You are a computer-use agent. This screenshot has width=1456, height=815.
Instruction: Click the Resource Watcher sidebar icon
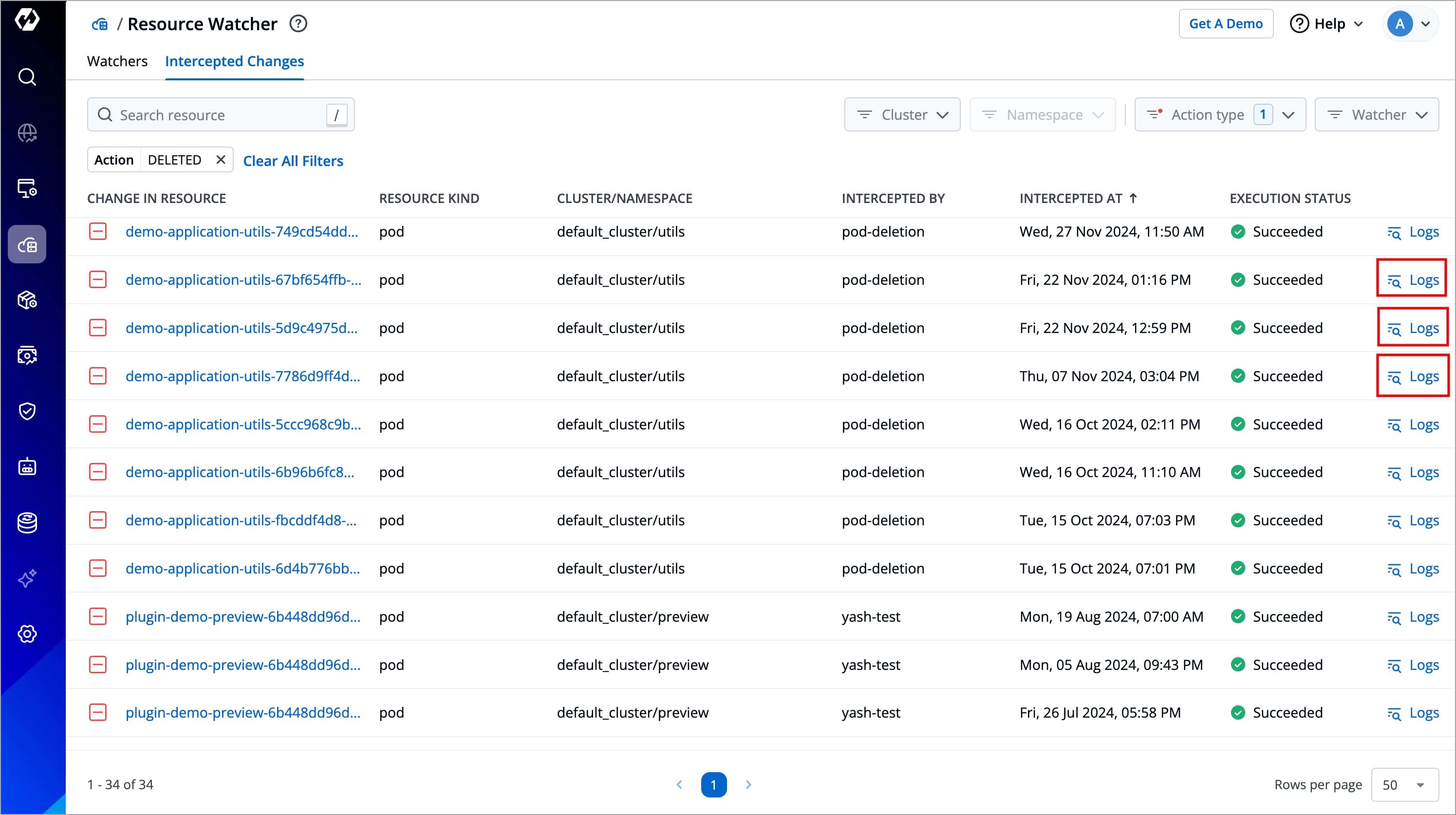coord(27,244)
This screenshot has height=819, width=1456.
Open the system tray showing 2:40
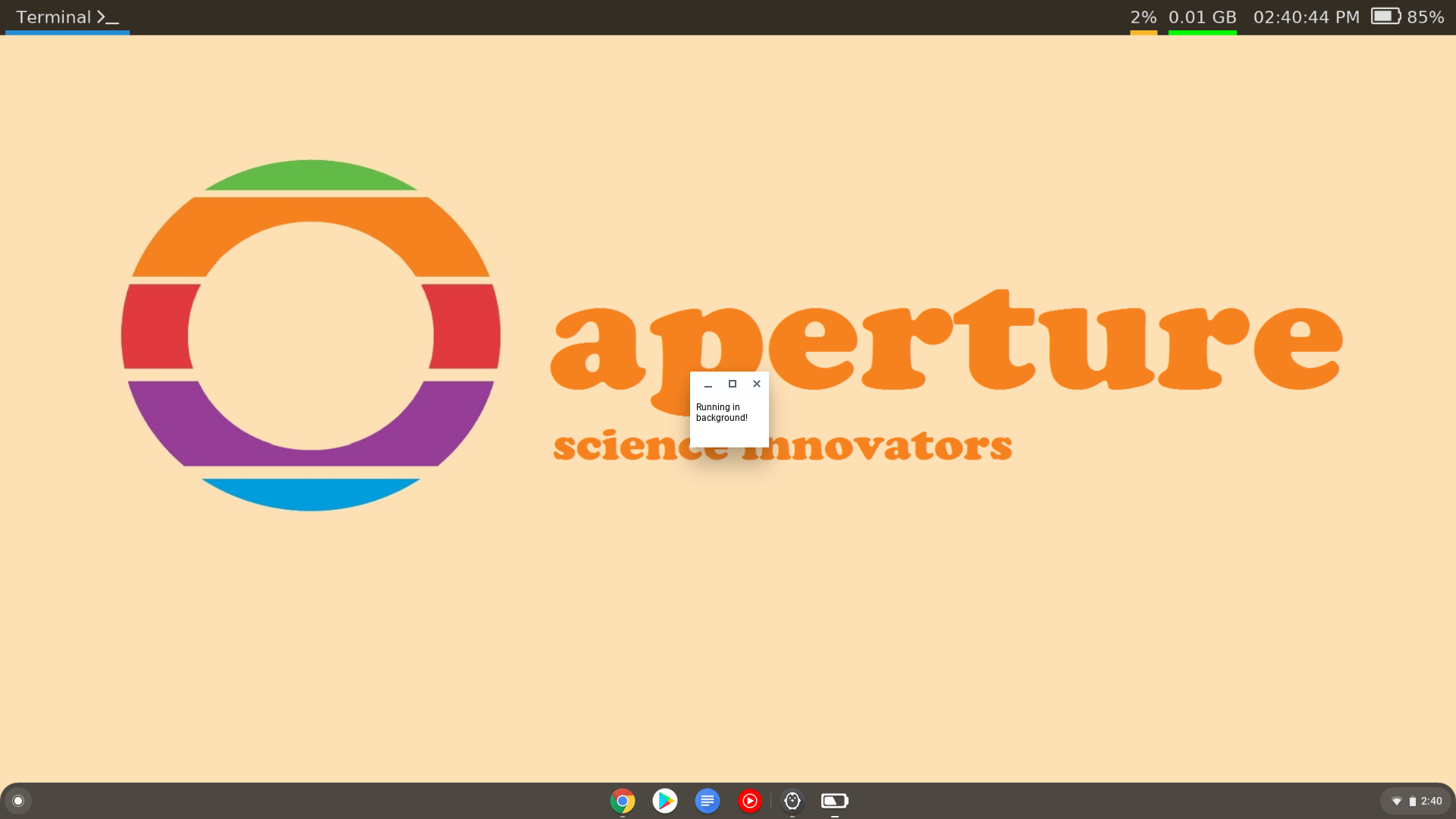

--- --- ---

_About this task_
Exactly as written, set down the lines from the line holding "This screenshot has height=819, width=1456." to the last line of the data, both ends included, pictures excluded.

_The answer_
This screenshot has height=819, width=1456.
Open the system tray showing 2:40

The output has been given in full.